Friday, September 09, 2011

The current "can't do" American attitude

This is a re-post from 2009. I'm offering it again because I think the questions asked are really, really important and I, for one, haven't seen any improvement over the last two years:

I just came across a blog post from July 20 entitled "In 1969, We Moonwalked and Chewed Gum at the Same Time; What Happened to Us?" and I want to urge you to go read it. Here are two paragraphs that summarize the writer's point:

Compare who we were then with what we've become, and we have to ask; whatever happened to that "can-do" American spirit? Why have we gone from gung-ho idealists, capable of solving any problem, to a country of naysayers, who can't seem to solve problems without tearing ourselves apart in the process? In the forty years from 1929 to 1969, we solved the problems of an economic system that had once caused us to slide into Depression on a regular basis; we wired almost every home in the country with electricity; we created an infrastructure that was the envy of the world; we created an educational system that turned us from a largely illiterate society into a literate one; we made it possible for everyone who wanted to, to go to college; we created a mortgage system that allowed everyone who could afford one to buy a home; and we became the preeminent manufacturing power in the world. Between 1929 to 1969, a span of 40 years, we went from one of the most devastated nations in the world to being the premier economic superpower in the world.
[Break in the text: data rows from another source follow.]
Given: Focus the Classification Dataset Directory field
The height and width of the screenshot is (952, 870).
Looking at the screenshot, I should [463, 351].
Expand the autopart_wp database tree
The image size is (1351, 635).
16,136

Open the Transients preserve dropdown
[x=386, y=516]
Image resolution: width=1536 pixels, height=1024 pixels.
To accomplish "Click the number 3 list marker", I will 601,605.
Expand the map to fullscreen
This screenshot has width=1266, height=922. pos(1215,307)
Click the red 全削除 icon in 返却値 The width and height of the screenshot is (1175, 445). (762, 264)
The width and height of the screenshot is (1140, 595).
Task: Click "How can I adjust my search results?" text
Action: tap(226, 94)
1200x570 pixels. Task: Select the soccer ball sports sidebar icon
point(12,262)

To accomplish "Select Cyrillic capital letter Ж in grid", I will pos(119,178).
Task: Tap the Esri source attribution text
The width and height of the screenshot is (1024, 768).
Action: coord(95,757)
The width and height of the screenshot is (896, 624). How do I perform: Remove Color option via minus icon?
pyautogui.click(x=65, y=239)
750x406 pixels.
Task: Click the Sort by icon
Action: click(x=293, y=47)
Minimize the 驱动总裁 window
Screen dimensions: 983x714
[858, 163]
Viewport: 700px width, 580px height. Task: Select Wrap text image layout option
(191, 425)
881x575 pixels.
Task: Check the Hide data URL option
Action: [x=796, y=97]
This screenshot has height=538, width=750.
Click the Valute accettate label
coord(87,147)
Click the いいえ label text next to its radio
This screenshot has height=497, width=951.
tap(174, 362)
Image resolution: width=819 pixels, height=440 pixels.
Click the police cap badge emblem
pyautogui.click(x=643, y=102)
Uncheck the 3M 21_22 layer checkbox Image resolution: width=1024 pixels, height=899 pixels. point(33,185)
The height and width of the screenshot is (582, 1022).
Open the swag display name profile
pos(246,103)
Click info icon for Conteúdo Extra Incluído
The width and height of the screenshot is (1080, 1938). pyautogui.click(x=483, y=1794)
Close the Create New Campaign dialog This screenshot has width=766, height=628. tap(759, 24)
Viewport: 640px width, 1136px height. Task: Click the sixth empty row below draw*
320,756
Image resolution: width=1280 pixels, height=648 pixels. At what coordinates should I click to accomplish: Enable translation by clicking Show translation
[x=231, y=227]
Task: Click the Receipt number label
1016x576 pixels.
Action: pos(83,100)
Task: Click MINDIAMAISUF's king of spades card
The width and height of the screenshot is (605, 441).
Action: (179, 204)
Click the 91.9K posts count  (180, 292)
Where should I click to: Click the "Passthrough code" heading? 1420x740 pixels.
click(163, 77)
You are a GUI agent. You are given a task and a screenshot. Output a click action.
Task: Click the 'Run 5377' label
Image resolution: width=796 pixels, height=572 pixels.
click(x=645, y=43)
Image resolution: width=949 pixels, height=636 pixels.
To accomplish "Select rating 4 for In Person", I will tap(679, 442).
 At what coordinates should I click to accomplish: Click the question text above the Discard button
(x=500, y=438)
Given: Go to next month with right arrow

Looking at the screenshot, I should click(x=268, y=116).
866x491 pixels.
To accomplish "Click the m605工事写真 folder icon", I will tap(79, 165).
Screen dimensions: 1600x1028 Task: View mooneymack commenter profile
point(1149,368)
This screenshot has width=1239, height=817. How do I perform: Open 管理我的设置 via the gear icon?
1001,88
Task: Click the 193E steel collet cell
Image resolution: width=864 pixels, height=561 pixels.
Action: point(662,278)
And we did it through sheer force of will.
Look at what's happened in the subsequent 40 years. We've shipped almost all of our manufacturing overseas, and we make almost nothing that has an American name on it, and we have pretty much given up on the prospect of ever competing with the rest of the world. We have gone from being the largest creditor nation in the world to being the largest debtor nation in the world. We're more addicted to oil than ever before, and more dependent on others for it than at any other time in our history, despite the fact that technology exists to free ourselves from that addiction and dependence. And we are the only country in the industrialized world (although I guess we're more post-industrialized these days) that hasn't managed to cover everyone with health insurance.

There's more and it's really worth reading.

That question, "What happened to us?" is a hugely important one. I wish I knew the answer.